### [Request]
Please transcribe the interview excerpt below about early video art, reproducing it word for word in full.

And also to control a Moog Model 2 synthesizer to control the sound environment.
EARLY VIDEO ART COMMUNITY
Dan Sandin: It's a little hard to say but certainly a number like 20 or
so would miss people. Now at the time, in the early 70s, there really
was a video revolution going on and alot of people doing video art and
video politics. Alot of that had to do with the realization that T.V.
was the dominant communication media of the time, and even more so today.
Having access to the means of production for a variety of goals was revolutionary.
There were video groups that were interested primarily in community organization
and political speech. There were other groups like the one here at the
UIC and the School of the Art Institute who were interested in personally
expressive art or personal transformation through technology, which was
really our idea of it. This was a nation wide community. Chicago was perhaps
uniquely technical in the sense that we were very interested in developing
these tools for the abstraction of video and doing nonstandard special
effects on them.
SHARING ++ ORGANIZING
Dan Sandin: We used to show up at this bar and play tapes. Each of the
organizations would organize several video events of various kinds per
year. You put 3 or 4 organizations together and that ends up a video event
a month to go to and see tapes and meet your friends. It was a very cooperative
group, a very sharing group. It kind of had to be because although the
equipment in a sense was personally affordable, it was like the cost of
automobile for an editing tape recording, and a portapak was like $1000.00.
I think back then Volkswagens cost $1200.00 or something like that. You
indeed could afford one of the instruments but if you wanted to have a
critical mass of instruments, sharing was the operative mechanism so you
could do the complete production process.
SANDIN IMAGE PROCESSOR
Dan Sandin: I had been working in this kind of technological art area,
so my visual background was in photography; my academic background was
in physics. I used to do lots of false color photography, photography
that was based on color processing techniques that produced false colors
and light modulators like bent pieces of plexiglass, like lightshow in
reverse. The same technology is used in lightshows of the same period.

### [Provided records]
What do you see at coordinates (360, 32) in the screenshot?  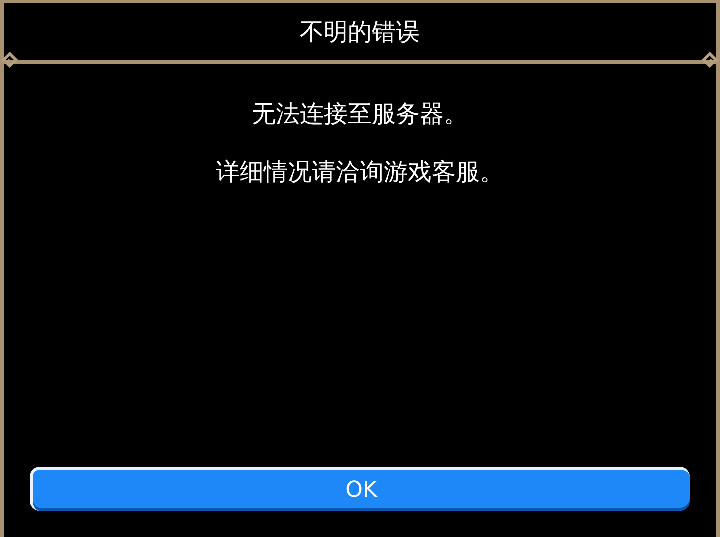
---
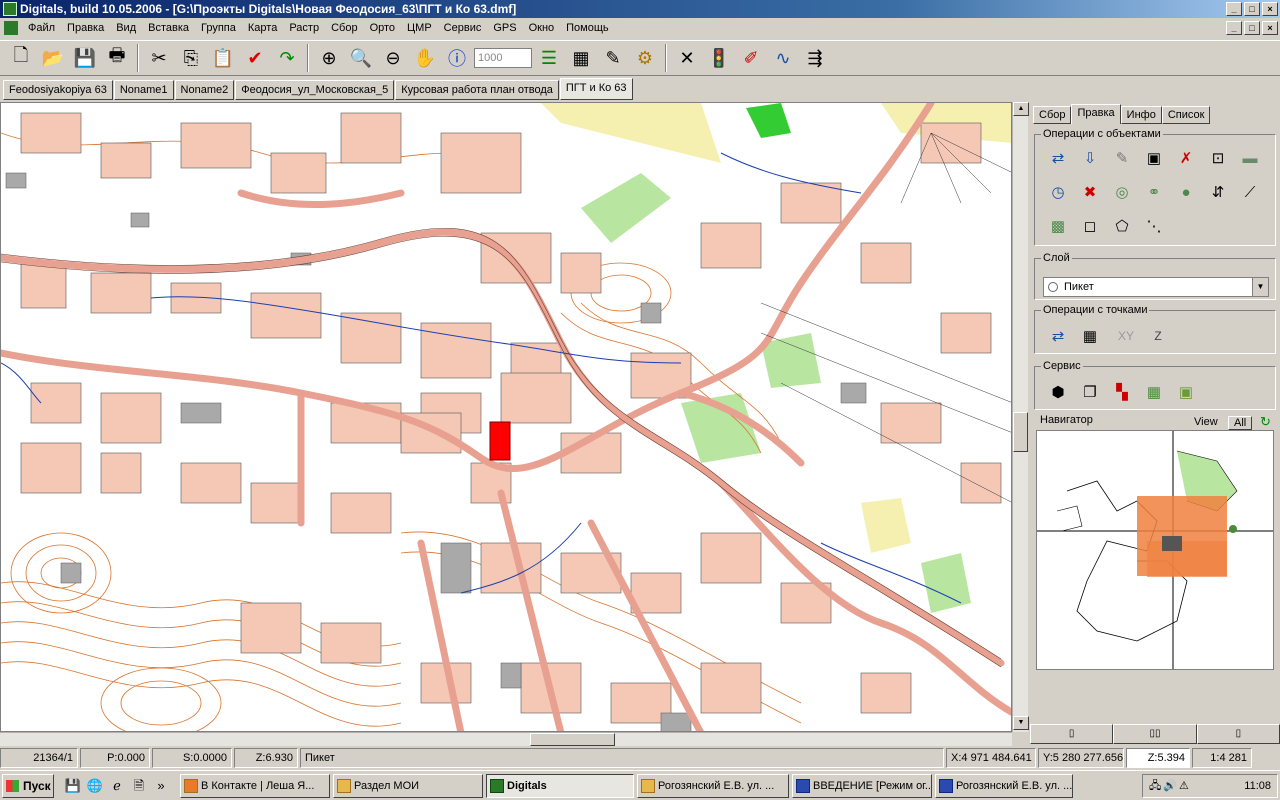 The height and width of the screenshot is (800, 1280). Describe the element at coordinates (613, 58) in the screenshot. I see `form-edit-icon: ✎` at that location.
--
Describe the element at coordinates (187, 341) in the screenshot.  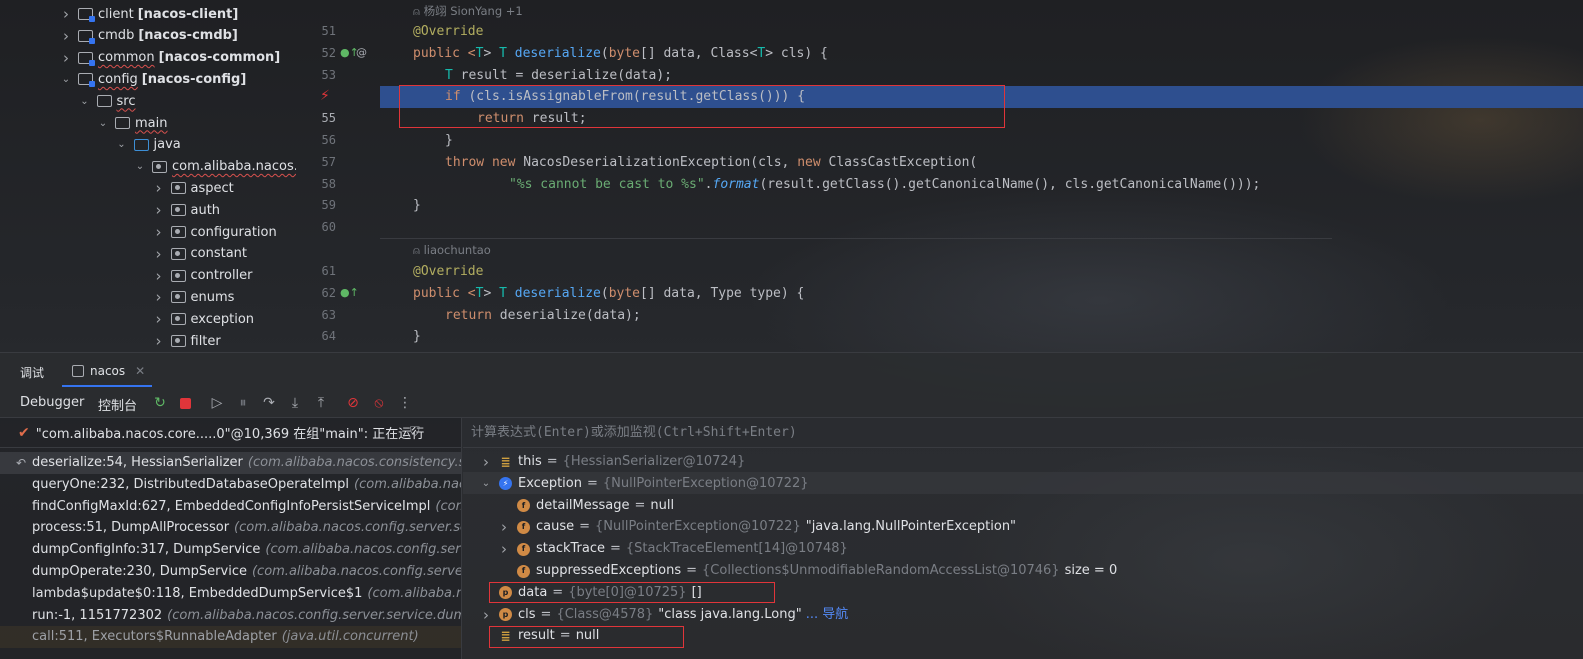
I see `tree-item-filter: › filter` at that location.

### [Your solution]
And also to control a Moog Model 2 synthesizer to control the sound environment.
EARLY VIDEO ART COMMUNITY
Dan Sandin: It's a little hard to say but certainly a number like 20 or
so would miss people. Now at the time, in the early 70s, there really
was a video revolution going on and alot of people doing video art and
video politics. Alot of that had to do with the realization that T.V.
was the dominant communication media of the time, and even more so today.
Having access to the means of production for a variety of goals was revolutionary.
There were video groups that were interested primarily in community organization
and political speech. There were other groups like the one here at the
UIC and the School of the Art Institute who were interested in personally
expressive art or personal transformation through technology, which was
really our idea of it. This was a nation wide community. Chicago was perhaps
uniquely technical in the sense that we were very interested in developing
these tools for the abstraction of video and doing nonstandard special
effects on them.
SHARING ++ ORGANIZING
Dan Sandin: We used to show up at this bar and play tapes. Each of the
organizations would organize several video events of various kinds per
year. You put 3 or 4 organizations together and that ends up a video event
a month to go to and see tapes and meet your friends. It was a very cooperative
group, a very sharing group. It kind of had to be because although the
equipment in a sense was personally affordable, it was like the cost of
automobile for an editing tape recording, and a portapak was like $1000.00.
I think back then Volkswagens cost $1200.00 or something like that. You
indeed could afford one of the instruments but if you wanted to have a
critical mass of instruments, sharing was the operative mechanism so you
could do the complete production process.
SANDIN IMAGE PROCESSOR
Dan Sandin: I had been working in this kind of technological art area,
so my visual background was in photography; my academic background was
in physics. I used to do lots of false color photography, photography
that was based on color processing techniques that produced false colors
and light modulators like bent pieces of plexiglass, like lightshow in
reverse. The same technology is used in lightshows of the same period.